Content is king; or so the saying goes. Well, as history shows, there have been some pretty lousy kings. A few have been bad enough to be overthrown.

Signs The Peasantry is Revolting

Forsooth (sorry ...I never get to write that) there are portents...

Kevin Airgid Uncovers a Web Design Trend: Monkey See Monkey Do

State-of-the-art interactivity?, by Jeffrey Veen

Quote:
There was little content and even less user science.
Many sites submitted had no concern for the user on the most basic levels. Rarely could you identify an idea or purpose behind the site, or name a possible user goal the site was intended to facilitate. There was no flow, no legibility, no usability. It wasn’t so much that the designers had contempt for their users as that they seemed never to have been taught to think about users at all.
-- Zeldman: The rebooter’s children go rebootless
So What?
Innovative content generates links without you having to work at it. And yet, everyone pays homage to the queen while the king gets little respect.

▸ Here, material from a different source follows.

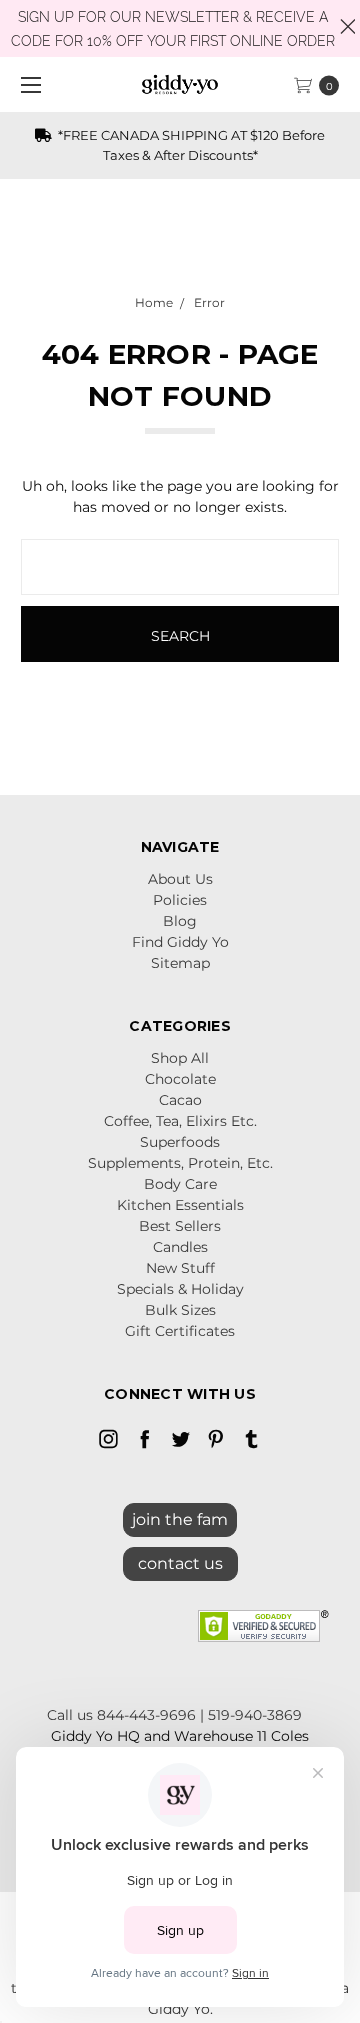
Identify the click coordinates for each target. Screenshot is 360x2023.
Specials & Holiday (180, 1289)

Most sites use content as filler, often a reason is the purpose for the site is to have a site. So yet another "me too" site is born. When the content doesn't differentiate, it automatically works to cammoflage such a site.

Quote:
But the more I talk to companies, the more I feel that their real business problems concern content—their content sucks, or there’s too much of it, or too little or whatever.
-- Digital Web Magazine interview: Tony Byrne
You don't need fancy code or latest flash antics to differentiate. Most web users have seen the spectacle, they want the substance. Start with a site purpose which can be identified by someone who wasn't in on the design stage. Develop a Unique Selling Proposition. Most content is too long because is just isn't very good. So many sites play it "safe" with short copy. The trouble with short copy is it can never be short enough.

Jeffrey Veen's article could be interpreted as reactionary. Veen's critique isn't a reaction against flash, or innovation. He's saying designers aren't being innovative enough. Digital economics lowered thresholds to competition. At the same time it exponentially boosted the value of innovation and differentiation.

So the question is 1) Do you think content is the web's biggest weakness? 2) If so, what would change things?